The Minute Book
Saturday, 11 April 2015

Maxim and Lewis Guns Not Rivals
Topic: Militaria

Weapons that are Winning the War

Maxim and Lewis Guns Not Rivals

The Independent, St Petersburg, Florida; 19 Dec 1917

Washington, D.C., Dec. 19.—American army officers who have visited the front line tell of considerable rivalry and argument among American and British soldiers regarding the respective merits of the Lewis gun, invented by Isaac Lewis, of the Unites States Army, and the Vickers-Maxim, which the British claim as strictly their own invention, forgetting that Sir Hiram Maxim was born in Maine.

As a matter of fact, the ordnance experts do not consider the Lewis and maxim guns as rivals. Within the past year the use of both the Maxim and Lewis guns has undergone a great change. Each weapon is now working strictly within its limitations, and except by accident one does not attempt to do the work of the other.

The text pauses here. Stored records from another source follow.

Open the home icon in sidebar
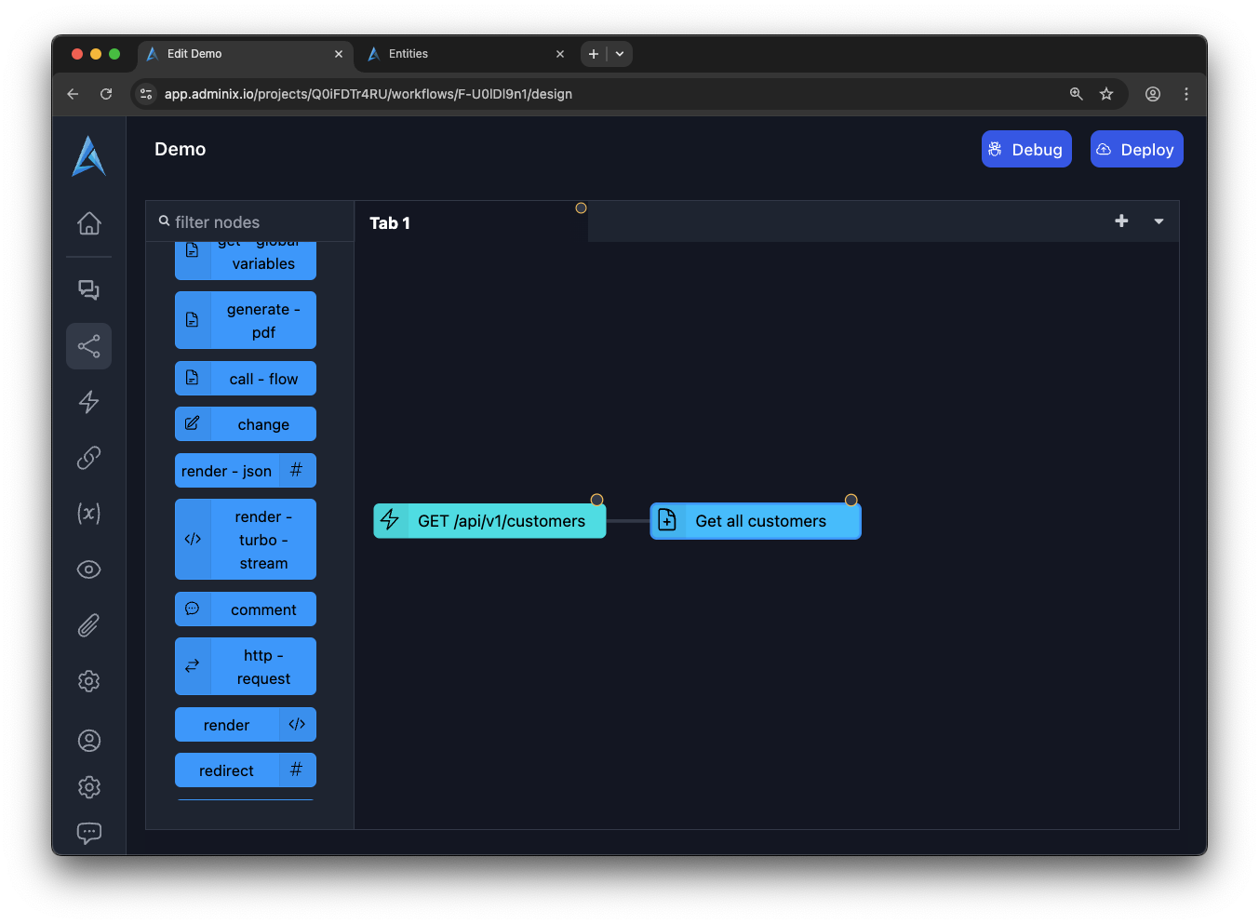 coord(88,223)
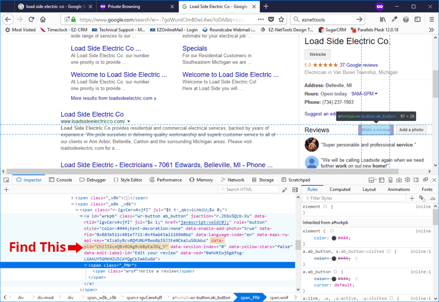
Task: Add a new CSS rule with plus icon
Action: (x=412, y=198)
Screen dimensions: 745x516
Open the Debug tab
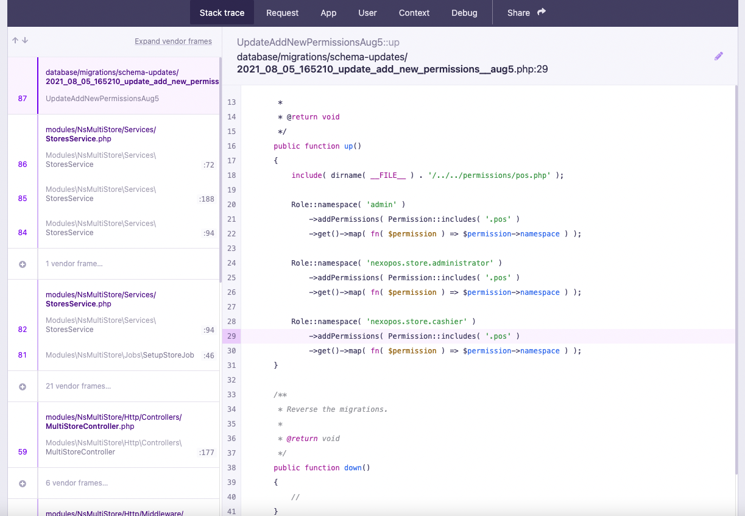point(464,12)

The Lewis gun was not designed to be a machine-gun. The Machine-gun is now an artillery weapon, the Lewis gun an infantry weapon. Like the Vickers-Maxim, it has an automatic recoil. But, apart from that, the two guns have little in common.

The Lewis is fired like a rifle; the Maxim is fired like a machine. The Lewis is a mobile weapon, almost equalling a rifle; the mobility of the Maxim is limited.

The Lewis gun is operated by one man; the Maxim by two. The Lewis goes "over the top" in the first wave of an assault, while the Maxim waits until positions have been consolidated. The Lewis fires from a drum, the Maxim from a belt. The Lewis is air-cooled; the Maxim has a water-jacket.

Once the Lewis gun is considered not as a machine-gun, but as a super automatic rifle, it is recognized as a perfect weapon, and as such is honored in France by having a school for instruction in its use all to itself. There, gunners are taught how to mount the Lewis gun on a parapet or on an aeroplane; to fire it from horseback or from the back of another man; to use it against a too-daring, low-flying enemy aeroplane; to co-operate with the machine-gun or to fight alone.

The Lewis is a rifle, a bit longer than the familiar Lee-Enfield, and with a huge cylinder encasing the inner barrel. It fires from a trigger, and so long as the operator keeps the trigger pressed the Lewis will fire—until the forty-seven cartridges of the drum are exhausted. It is a matter of some 10 seconds to put on another drum.

The gun rests on a little tripod and is fired from the shoulder. Germans have been known to fire the same type of gun from the hip, but the preferred position is lying down straight behind the gun, thus giving the enemy about one foot of frontage to fire at in return.

The Lewis gun cannot be used like the Maxim to form a barrage when the troops of the Allies are going over to prevent relief coming up to the enemy position under attack. The range of the Lewis is changed by the least shake of the gunner's arm, and its bullets might be deflected into our own troops.

The rate at which the Lewis gun fires is seven hundred rounds per minute. That is to say, while the drum is on the bullets leave the rifle at that rate. The actual top-notch firing amount to five drums or so per minute, with 47 shots to the drum.

But both the Lewis and the Vickers-Maxim are indispensables. They are comrades in arms, and not rivals. The American and British troops on the western front are trained to use both and frequently find room for the use of the Hotchkiss in addition. The German army uses guns of both types and so does practically every other army in the field.